As used herein, the term “module” or “component” can refer to software objects or routines that execute on the computing system. The different components, modules, engines, and services described herein may be implemented as objects or processes that execute on the computing system (e.g., as separate threads). While the system and methods described herein are preferably implemented in software, implementations in hardware or a combination of software and hardware are also possible and contemplated. In this description, a “computer” may be any computing system as previously defined herein, or any module or combination of modulates running on a computing system or combining together to operate as a computer system.

Computer database, systems integration, and scheduling technology may be improved by shortening the time taken to identify a person, retrieve records related to the person, and schedule a meeting with the person.

For the processes and/or methods disclosed, the functions performed in the processes and methods may be implemented in differing order as may be indicated by context.

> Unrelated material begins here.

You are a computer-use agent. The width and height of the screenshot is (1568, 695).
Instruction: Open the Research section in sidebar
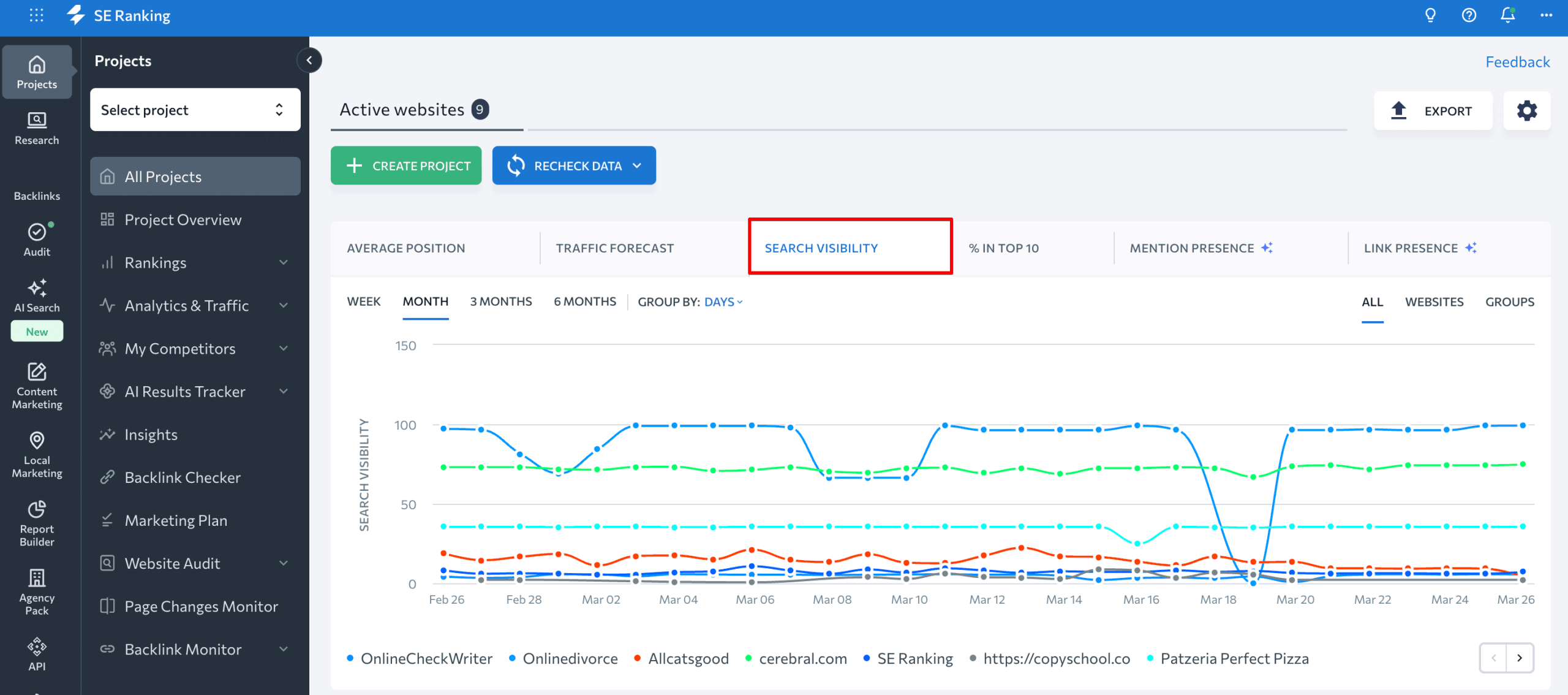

Furthermore, the outlined steps and operations are only provided as examples, and some of the steps and operations may be optional, combined into fewer steps and operations, or expanded into additional steps and operations.

One skilled in the art will realize the invention may be embodied in other specific forms without departing from the spirit or essential characteristics thereof. The foregoing embodiments are therefore to be considered in all respects illustrative rather than limiting of the invention described herein. Scope of the invention is thus indicated by the appended claims, rather than by the foregoing description, and all changes that come within the meaning and range of equivalency of the claims are therefore intended to be embraced therein.

In the foregoing detailed description, numerous specific details are set forth in order to provide an understanding of the invention. However, it will be understood by those skilled in the art that the invention can be practiced without these specific details. In other instances, well-known methods, procedures, and components, modules, units and/or circuits have not been described in detail so as not to obscure the invention. Some features or elements described with respect to one embodiment can be combined with features or elements described with respect to other embodiments.

Although embodiments of the invention are not limited in this regard, discussions utilizing terms such as, for example, “network”, “processing,” “computing,” “calculating,” “mesh”, “determining,” “transfer”, “establish”, “analyzing”, “checking”, or the like, can refer to operation(s) and/or process(es) of a computer, a computing platform, a computing system, or other electronic computing device, or related network thereof, that manipulate and/or transforms data represented as physical (e.g., electronic) quantities within the computers' registers and/or memories into other data similarly represented as physical quantities within computers' registers and/or memories or other information non-transitory storage medium that can store instructions to perform operations and/or processes.

The term set when used herein can include one or more items. Unless explicitly stated, the method embodiments described herein are not constrained to a particular order or sequence. Additionally, some of the described method embodiments or elements thereof can occur or be performed simultaneously, at the same point in time, or concurrently.